National Park Service considers a digital park pass
Making a digital option for the American the Beautiful pass series that would live on mobile phone wallets is a goal shared by Sens. Steve Daines (R-Mont.) and Angus King (I-Maine), who introduced a bill that would require digital passes in February.
Park lovers might eventually be able to get digital versions of passes to federal recreational lands like national parks. The National Park Service is currently looking for information from potential vendors that would be able to help the agency issue and validate digital wallet passes under the America the Beautiful pass series.

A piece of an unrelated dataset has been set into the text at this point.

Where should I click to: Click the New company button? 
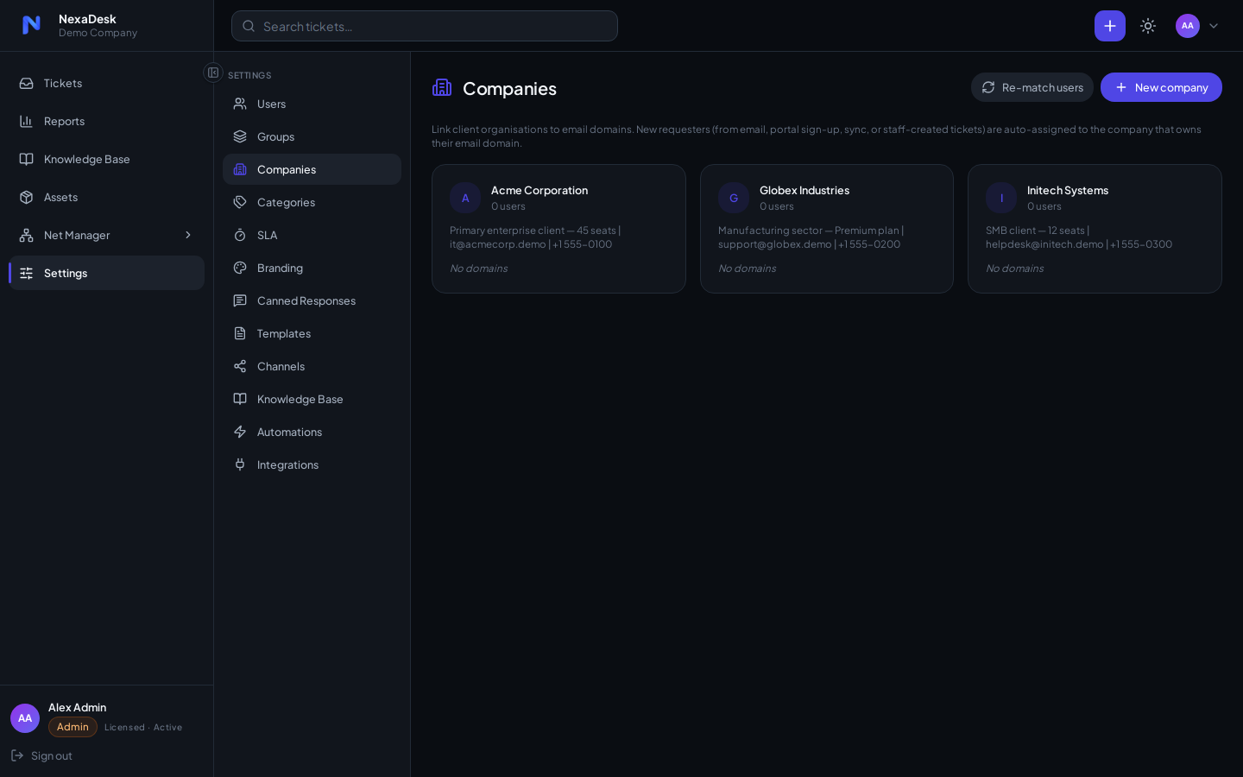1161,87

The program is a series of eight different physical passes, currently made of plastic, with different prices and eligibility requirements that cover entrance fees to federal recreation sites. Up to 3 million passes are bought online and in-person annually, according to the RFI.
There’s growing interest in a digital version of the passes – Sens. Steve Daines (R-Mont.) and Angus King (I-Maine) introduced a bill in February that would make digital versions a requirement by 2024.

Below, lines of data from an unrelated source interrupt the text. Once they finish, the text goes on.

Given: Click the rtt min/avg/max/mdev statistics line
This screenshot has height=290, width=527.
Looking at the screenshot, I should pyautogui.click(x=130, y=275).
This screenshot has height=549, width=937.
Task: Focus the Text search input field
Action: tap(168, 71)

But digital passes would need to function across varied landscapes and conditions ranging from Glacier National Park in Montana to Back Bay National Wildlife Refuge in Virginia. That includes places with poor internet connectivity, or none at all, and at understaffed parks without employees on hand to validate passes or payments, according to a request for information issued Thursday.
The push is part of a larger effort to streamline the program and make it easier to use.
Although the National Park Services runs the pass program, it’s actually doing it on behalf of five other agencies. And since the pass program started in 2007, more versions of the pass, criteria and other features have been added, making it more complicated for the public to understand and for the National Park Service to manage.
The interagency team that runs the pass program found as part of research done last year that park visitors are confused about where it works and how it works vis-a-vis other types of day passes, reservations and discounts across agencies and parks – and so are agency staff, according to an attached summary included in the RFI.
But funding and internet connectivity issues are seen as major barriers by management, the summary states, and making a digital pass a reality will require back-end updates, too.
Another ask from the National Park Service is a secure, interagency database with look-up capabilities and the power to control access and permissions associated with passes remotely.
“Pass customers and visitors want to know about real-time changes to the pass program, locations where their pass will be accepted and if there are any associated pass discounts, such as for camping, boat launching, etc.,” the RFI said.
“A centralized pass customer database with this information does not exist, which limits communication between customers and staff, as well as the ability to ‘look-up’ individual passes once they are sold.”
Having customer accounts and a central database would enable the National Park Service to make the passes renewable, “turn off” lost or stolen passes and upgrade existing passes.
Other points of interest outlined in the RFI are solutions that would enable automatic gate operation through both physical and digital passes and a centralized shopping cart across recreational government websites like agency-specific ones and recreation.gov.
In the meantime, the interagency team that runs the pass program will be pushing out efforts to standardize language around the use of “passes” in a growing landscape of permits, passes and tickets for recreational activities.
The online store for the America the Beautiful passes also has a new wizard to help visitors choose the right pass for their needs.